* Work request: Would you print only the lines running from the one with "Enter distraction-free fullscreen mode" to the final line of the data below, word for word and without pictures?

* Exercise data:
BEGIN

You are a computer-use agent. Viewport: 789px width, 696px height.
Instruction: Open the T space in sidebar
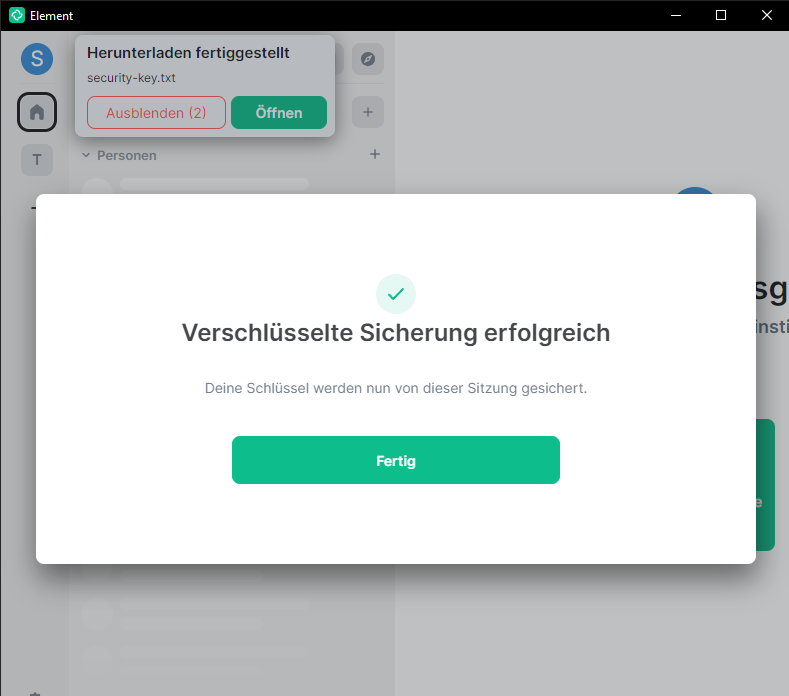click(x=37, y=159)
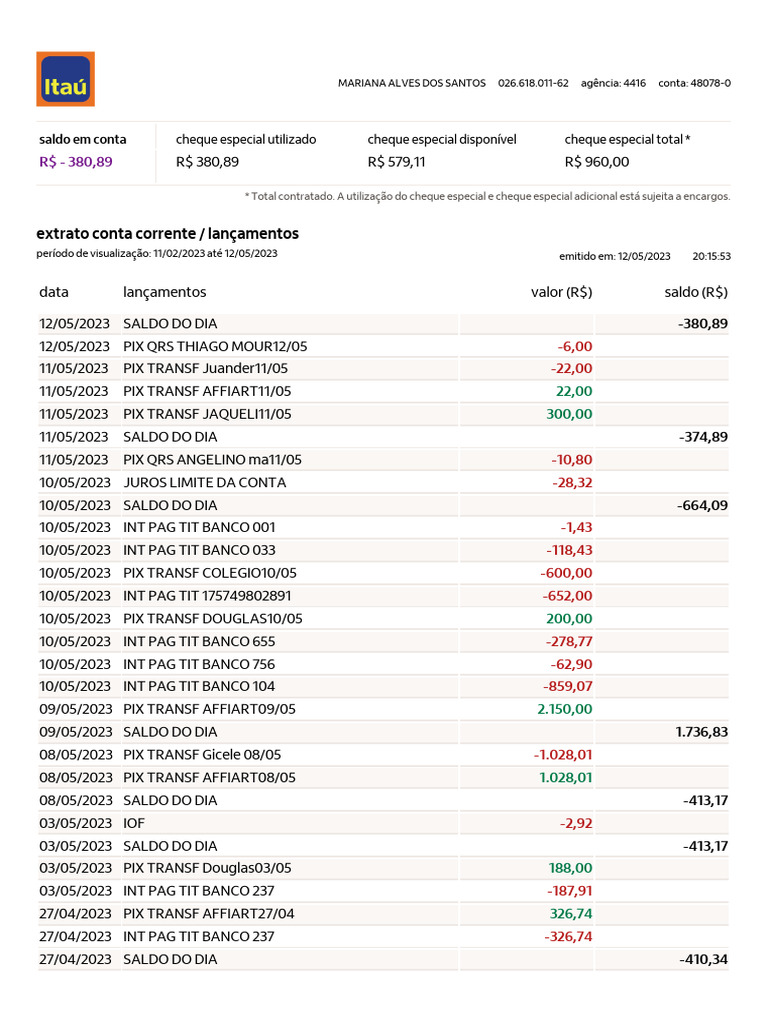Image resolution: width=768 pixels, height=1024 pixels.
Task: Open the JUROS LIMITE DA CONTA entry
Action: [204, 482]
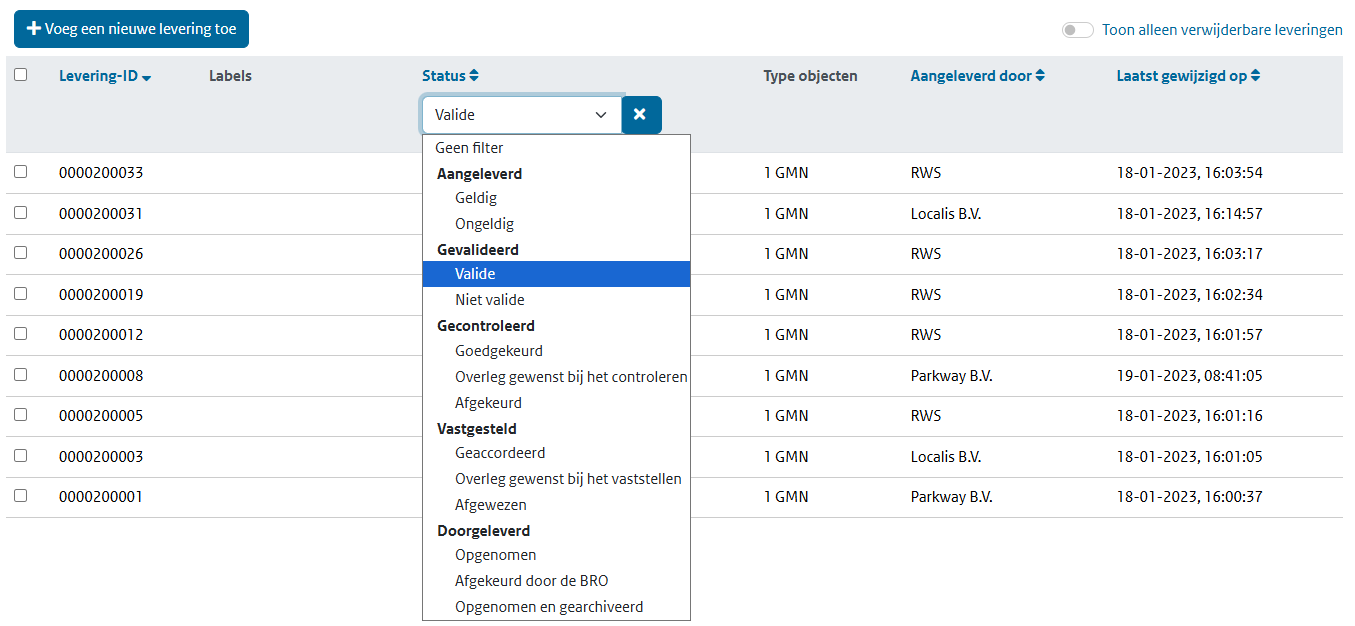Check the select-all checkbox in header

point(21,75)
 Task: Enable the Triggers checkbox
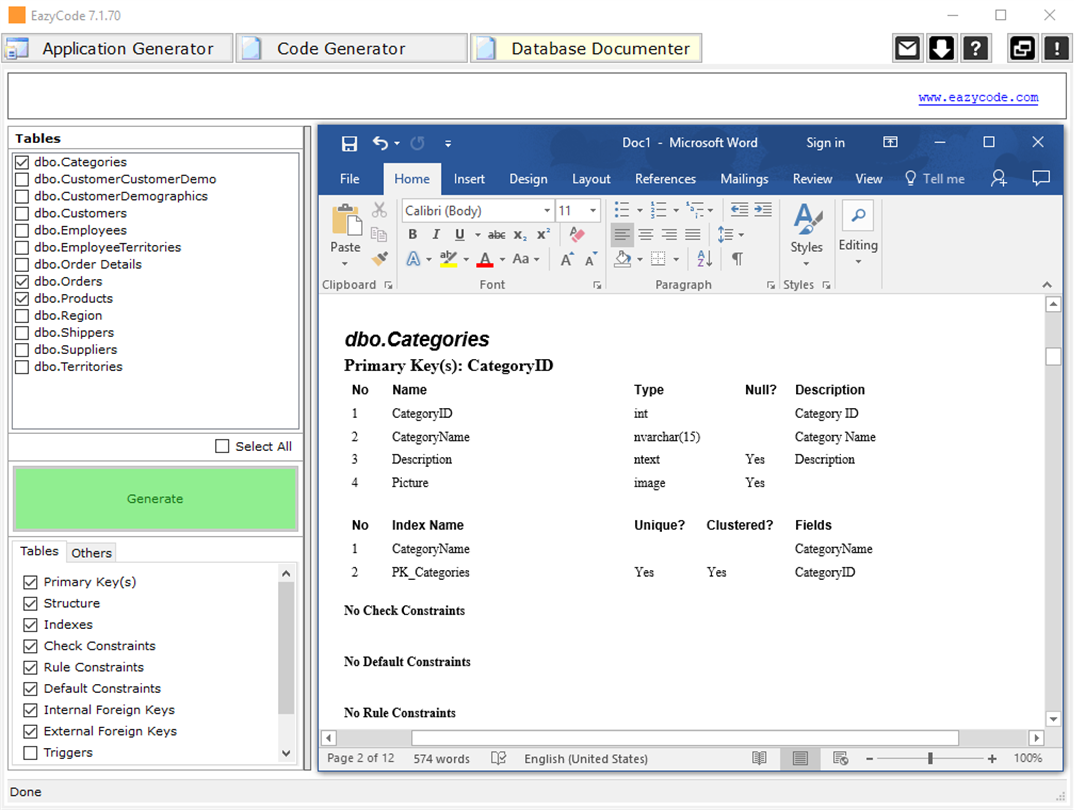pyautogui.click(x=30, y=753)
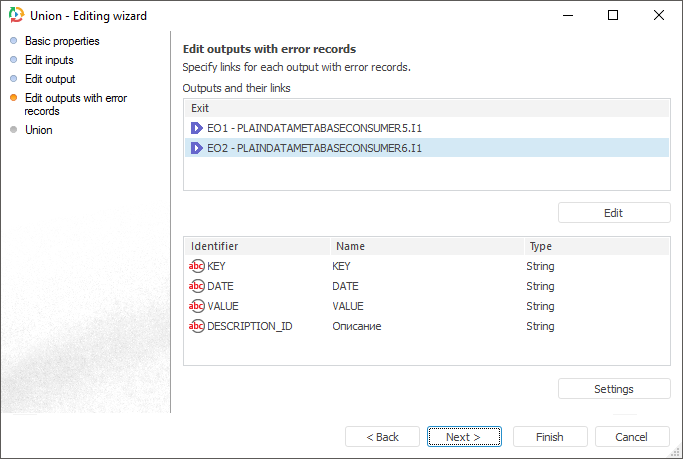Click the DESCRIPTION_ID string type icon

pos(197,326)
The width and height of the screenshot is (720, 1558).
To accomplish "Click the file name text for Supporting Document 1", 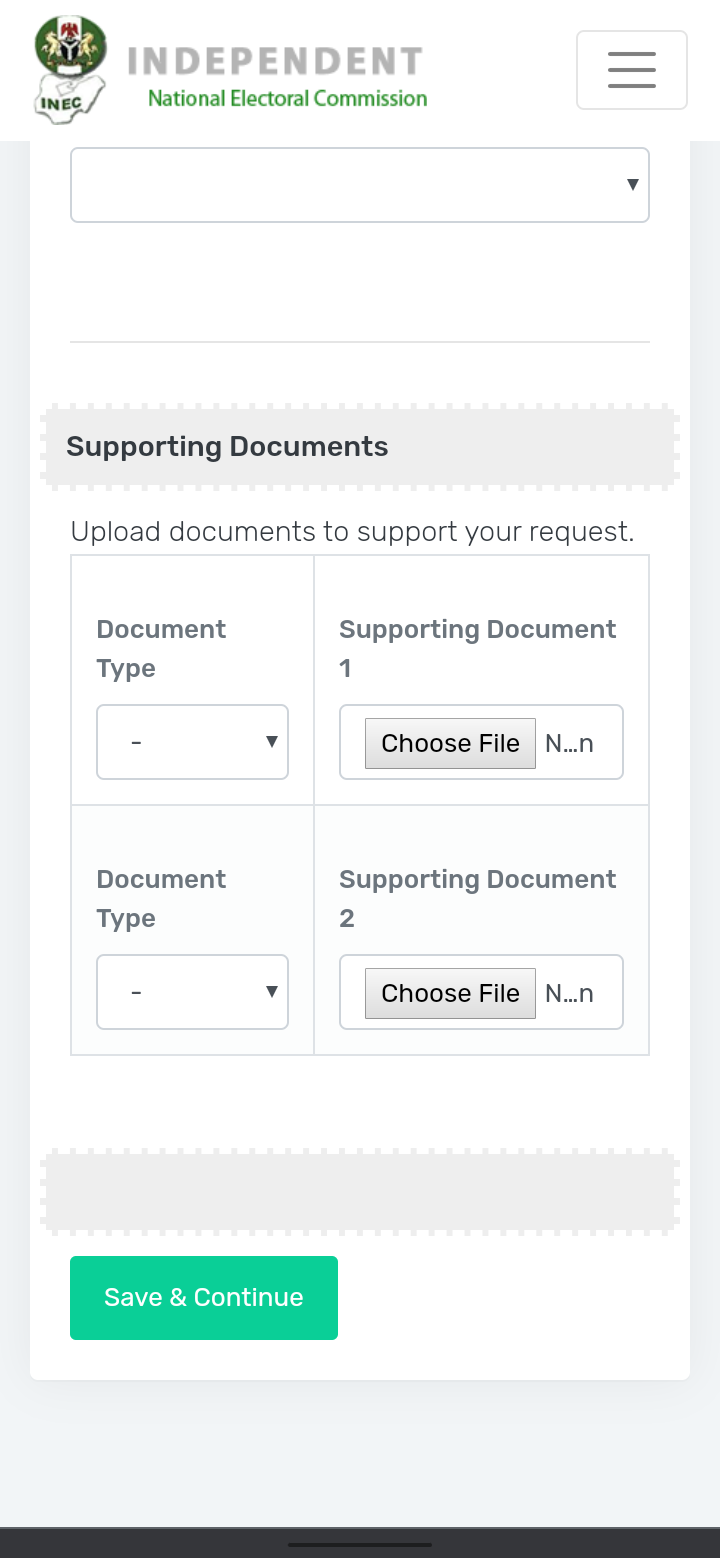I will tap(570, 743).
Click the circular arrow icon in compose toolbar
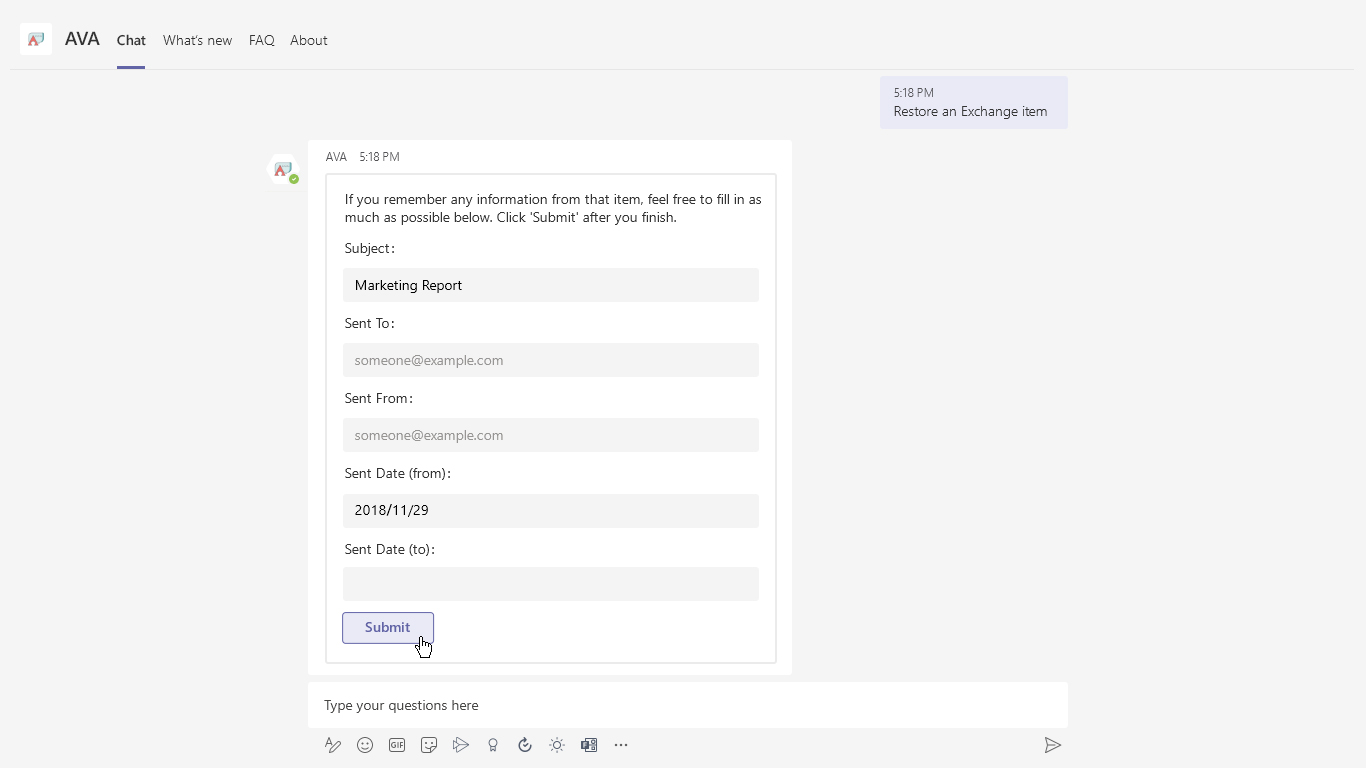 (525, 745)
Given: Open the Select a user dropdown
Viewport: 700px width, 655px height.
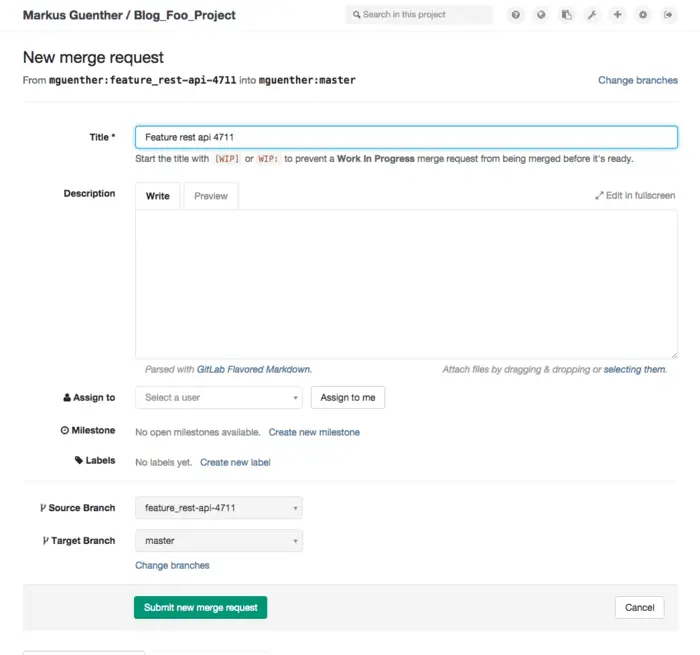Looking at the screenshot, I should 218,397.
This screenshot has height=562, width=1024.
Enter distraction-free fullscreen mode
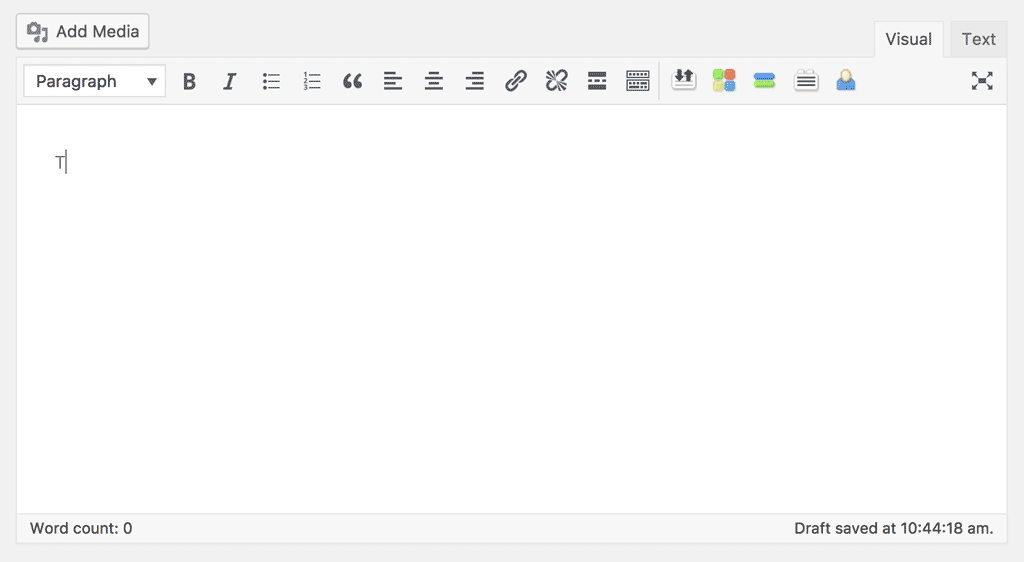tap(982, 82)
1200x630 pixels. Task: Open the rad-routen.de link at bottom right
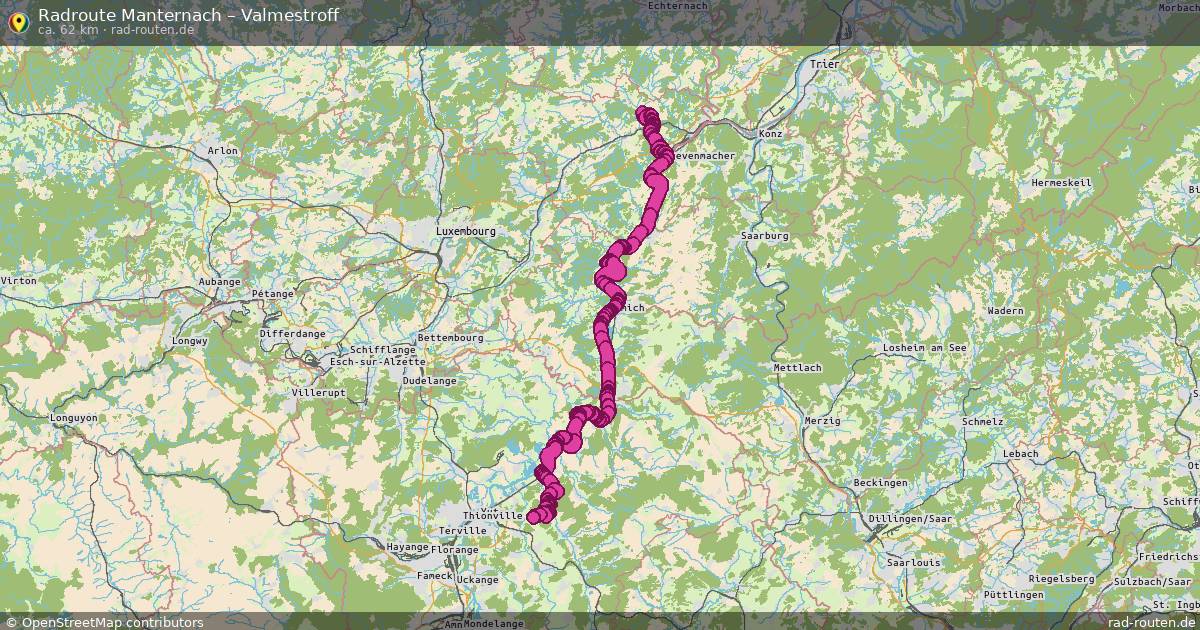1152,622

END

* Task answer:
Enter distraction-free fullscreen mode
tap(982, 82)
1200x630 pixels. Task: Open the rad-routen.de link at bottom right
1152,622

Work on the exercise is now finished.